What each section signals
Licence type — ATPL (Frozen or Full) is required for airline first officer and captain roles. CPL is sufficient for many charter, cargo, and instructing roles. A Frozen ATPL holder who has not yet logged the command hours for a Full ATPL should note that it will convert on reaching the requirement.
Type ratings — Each type rating represents a significant investment and qualification. List them using the official ICAO aircraft type designator (A320, B738, E175) rather than manufacturer marketing names, since that is what operations departments and HR systems match against their requirements. Ratings on similar aircraft in the same family (A319/320/321) are typically covered by a single rating.
Multi-engine time — Recruiters look at this independently from total time because single-engine background, however extensive, does not substitute for multi-engine systems knowledge and crew resource management in a multi-crew environment.
Instrument time — Actual instrument time (not simulated) is the most valuable kind. If you have a significant split between actual and simulated, note it.
Medical — A Class 1 medical is a regulatory requirement for commercial operations. State the class, issuing authority (EASA, FAA, CAAC, etc.) and validity date on a single line.
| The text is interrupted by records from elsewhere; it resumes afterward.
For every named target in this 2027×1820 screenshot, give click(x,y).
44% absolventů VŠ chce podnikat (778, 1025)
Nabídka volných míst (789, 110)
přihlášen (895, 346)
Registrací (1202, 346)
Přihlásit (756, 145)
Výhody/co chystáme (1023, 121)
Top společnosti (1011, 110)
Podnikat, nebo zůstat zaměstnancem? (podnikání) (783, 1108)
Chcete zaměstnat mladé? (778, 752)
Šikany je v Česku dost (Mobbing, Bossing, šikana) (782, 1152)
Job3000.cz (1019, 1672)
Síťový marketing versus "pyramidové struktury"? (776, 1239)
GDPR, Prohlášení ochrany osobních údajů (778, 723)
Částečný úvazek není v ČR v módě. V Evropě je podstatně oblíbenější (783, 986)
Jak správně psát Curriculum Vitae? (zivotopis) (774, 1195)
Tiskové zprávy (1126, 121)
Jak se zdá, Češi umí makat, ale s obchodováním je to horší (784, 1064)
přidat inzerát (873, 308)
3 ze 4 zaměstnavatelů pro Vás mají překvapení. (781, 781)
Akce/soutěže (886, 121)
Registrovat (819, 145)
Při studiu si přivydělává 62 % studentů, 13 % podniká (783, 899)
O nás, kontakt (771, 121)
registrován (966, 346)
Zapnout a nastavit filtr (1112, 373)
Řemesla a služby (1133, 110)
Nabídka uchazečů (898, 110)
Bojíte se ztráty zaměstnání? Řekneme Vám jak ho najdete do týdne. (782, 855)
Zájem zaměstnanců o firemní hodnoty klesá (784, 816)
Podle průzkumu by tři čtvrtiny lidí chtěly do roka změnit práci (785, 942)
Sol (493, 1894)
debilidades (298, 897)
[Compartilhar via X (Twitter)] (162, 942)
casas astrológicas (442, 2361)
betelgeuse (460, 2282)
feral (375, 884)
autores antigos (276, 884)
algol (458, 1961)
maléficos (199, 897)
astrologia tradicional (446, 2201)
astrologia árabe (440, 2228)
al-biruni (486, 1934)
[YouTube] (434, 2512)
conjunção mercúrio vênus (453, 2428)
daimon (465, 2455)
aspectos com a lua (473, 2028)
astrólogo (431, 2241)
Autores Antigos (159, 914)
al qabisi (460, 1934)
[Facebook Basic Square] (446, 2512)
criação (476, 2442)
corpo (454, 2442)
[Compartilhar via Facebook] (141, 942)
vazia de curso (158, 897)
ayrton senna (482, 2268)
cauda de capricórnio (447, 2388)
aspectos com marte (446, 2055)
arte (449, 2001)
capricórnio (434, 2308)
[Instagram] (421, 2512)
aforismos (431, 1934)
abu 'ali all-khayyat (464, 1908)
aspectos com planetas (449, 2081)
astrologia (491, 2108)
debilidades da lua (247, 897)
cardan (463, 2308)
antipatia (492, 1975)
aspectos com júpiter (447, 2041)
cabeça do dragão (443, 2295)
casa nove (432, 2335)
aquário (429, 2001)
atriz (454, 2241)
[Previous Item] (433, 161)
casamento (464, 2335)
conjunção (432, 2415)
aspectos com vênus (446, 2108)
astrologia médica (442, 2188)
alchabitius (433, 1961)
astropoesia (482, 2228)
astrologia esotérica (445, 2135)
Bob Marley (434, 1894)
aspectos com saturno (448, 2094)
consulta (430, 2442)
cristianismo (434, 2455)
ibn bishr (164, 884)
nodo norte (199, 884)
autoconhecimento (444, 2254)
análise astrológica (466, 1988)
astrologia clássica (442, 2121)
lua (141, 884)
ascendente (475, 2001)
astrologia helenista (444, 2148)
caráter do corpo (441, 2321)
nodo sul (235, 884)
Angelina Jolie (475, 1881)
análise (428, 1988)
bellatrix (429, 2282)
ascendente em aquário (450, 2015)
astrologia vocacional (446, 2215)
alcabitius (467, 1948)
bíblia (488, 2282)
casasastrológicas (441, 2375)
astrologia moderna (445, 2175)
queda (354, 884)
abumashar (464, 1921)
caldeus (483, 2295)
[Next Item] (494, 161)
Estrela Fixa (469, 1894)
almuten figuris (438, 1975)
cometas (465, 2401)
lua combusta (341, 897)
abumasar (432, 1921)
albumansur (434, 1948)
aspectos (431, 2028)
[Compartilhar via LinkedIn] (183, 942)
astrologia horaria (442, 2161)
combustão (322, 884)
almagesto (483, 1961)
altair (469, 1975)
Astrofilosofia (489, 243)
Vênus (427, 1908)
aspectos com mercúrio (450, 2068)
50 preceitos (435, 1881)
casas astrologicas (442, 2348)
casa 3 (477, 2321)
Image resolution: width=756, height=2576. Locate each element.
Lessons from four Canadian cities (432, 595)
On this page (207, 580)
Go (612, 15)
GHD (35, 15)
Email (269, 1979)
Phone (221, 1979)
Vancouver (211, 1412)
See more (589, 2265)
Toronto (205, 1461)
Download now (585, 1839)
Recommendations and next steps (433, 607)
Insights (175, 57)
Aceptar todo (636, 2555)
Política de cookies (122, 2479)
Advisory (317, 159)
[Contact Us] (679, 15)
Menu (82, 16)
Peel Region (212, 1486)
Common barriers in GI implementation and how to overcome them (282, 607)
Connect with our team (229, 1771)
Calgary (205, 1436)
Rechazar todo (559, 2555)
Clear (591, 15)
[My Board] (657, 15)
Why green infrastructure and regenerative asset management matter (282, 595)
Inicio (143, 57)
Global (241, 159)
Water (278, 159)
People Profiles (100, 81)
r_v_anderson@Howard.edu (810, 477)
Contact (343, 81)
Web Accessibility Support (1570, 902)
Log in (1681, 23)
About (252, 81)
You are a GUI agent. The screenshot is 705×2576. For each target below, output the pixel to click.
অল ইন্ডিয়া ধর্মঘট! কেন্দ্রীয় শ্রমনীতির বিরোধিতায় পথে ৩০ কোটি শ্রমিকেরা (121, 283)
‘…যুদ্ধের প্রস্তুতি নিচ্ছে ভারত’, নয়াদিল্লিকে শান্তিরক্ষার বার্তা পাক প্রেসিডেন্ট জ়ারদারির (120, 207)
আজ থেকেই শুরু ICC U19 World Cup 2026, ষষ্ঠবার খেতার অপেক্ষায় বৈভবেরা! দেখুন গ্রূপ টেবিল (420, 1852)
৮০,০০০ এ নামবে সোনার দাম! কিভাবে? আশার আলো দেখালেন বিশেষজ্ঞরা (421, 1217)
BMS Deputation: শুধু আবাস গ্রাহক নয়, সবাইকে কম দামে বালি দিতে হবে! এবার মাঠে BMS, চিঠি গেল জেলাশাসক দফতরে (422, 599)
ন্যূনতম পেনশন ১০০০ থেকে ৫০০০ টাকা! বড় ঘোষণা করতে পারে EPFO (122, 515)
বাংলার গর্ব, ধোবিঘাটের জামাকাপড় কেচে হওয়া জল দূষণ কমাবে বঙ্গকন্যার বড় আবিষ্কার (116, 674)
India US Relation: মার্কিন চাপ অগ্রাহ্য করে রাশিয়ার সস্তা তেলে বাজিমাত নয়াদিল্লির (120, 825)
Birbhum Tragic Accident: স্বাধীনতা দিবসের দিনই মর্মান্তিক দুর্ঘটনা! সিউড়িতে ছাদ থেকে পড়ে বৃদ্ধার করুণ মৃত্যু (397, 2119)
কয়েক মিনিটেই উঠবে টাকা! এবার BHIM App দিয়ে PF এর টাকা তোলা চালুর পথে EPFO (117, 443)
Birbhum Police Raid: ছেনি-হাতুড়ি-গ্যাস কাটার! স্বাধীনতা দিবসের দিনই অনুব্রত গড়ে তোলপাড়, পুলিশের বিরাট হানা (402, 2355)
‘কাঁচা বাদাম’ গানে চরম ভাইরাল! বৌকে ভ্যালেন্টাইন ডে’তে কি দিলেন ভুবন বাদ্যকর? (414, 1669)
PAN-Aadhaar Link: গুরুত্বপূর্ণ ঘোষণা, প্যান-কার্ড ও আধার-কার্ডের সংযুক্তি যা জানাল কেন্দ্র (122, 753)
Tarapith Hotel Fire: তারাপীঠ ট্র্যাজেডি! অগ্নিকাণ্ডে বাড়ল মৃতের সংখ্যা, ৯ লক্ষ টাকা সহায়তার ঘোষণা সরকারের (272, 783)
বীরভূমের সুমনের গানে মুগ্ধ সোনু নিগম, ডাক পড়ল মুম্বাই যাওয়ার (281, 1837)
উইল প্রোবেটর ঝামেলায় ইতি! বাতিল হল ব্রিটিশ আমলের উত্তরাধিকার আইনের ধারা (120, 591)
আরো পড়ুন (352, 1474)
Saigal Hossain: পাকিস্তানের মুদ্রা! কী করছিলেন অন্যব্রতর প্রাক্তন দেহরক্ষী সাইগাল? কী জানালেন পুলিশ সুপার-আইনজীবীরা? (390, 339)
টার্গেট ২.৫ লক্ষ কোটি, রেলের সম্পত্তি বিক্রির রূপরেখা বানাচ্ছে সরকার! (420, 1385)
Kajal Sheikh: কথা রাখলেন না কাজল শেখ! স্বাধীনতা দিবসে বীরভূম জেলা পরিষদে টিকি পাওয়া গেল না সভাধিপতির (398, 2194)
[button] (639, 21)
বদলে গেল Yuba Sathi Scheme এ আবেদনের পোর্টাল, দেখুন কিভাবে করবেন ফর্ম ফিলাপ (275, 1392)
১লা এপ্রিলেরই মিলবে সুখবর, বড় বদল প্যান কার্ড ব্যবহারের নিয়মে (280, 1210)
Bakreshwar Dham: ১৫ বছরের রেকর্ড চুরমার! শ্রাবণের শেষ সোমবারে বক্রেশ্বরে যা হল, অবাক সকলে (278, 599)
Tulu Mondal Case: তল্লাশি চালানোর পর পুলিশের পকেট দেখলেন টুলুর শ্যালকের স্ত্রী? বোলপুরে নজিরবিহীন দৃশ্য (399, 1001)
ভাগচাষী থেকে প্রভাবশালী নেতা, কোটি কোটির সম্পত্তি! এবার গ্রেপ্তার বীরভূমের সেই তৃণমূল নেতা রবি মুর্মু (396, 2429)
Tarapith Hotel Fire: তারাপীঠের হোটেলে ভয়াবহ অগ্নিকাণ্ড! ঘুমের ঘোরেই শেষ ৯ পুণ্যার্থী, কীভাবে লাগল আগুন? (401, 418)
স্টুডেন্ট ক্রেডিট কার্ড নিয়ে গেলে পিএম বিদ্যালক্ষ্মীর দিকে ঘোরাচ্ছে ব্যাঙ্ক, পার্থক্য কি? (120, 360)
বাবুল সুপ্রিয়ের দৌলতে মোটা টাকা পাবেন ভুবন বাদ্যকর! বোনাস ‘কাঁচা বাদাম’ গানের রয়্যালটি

Recruiters need to see it is current before scheduling an interview.
Tips and example
- Put your highest licence first:
ATPLoutranksCPL, which outranksPPL. - Quote hours as whole numbers rounded down —
3,250reads more credibly than3251.4. - List type ratings using standard ICAO designators, for example
A320, B737-800, DHC-8-400. - Keep simulator time out of your total: if you have 3,000 flight hours and 200 sim hours, the total stays 3,000.
- State your medical as
Class 1 (EASA) — valid until 2027-03so its currency and jurisdiction are obvious at a glance. - Include a brief employment history even for short roles — recruiters reconstruct your flying career from it.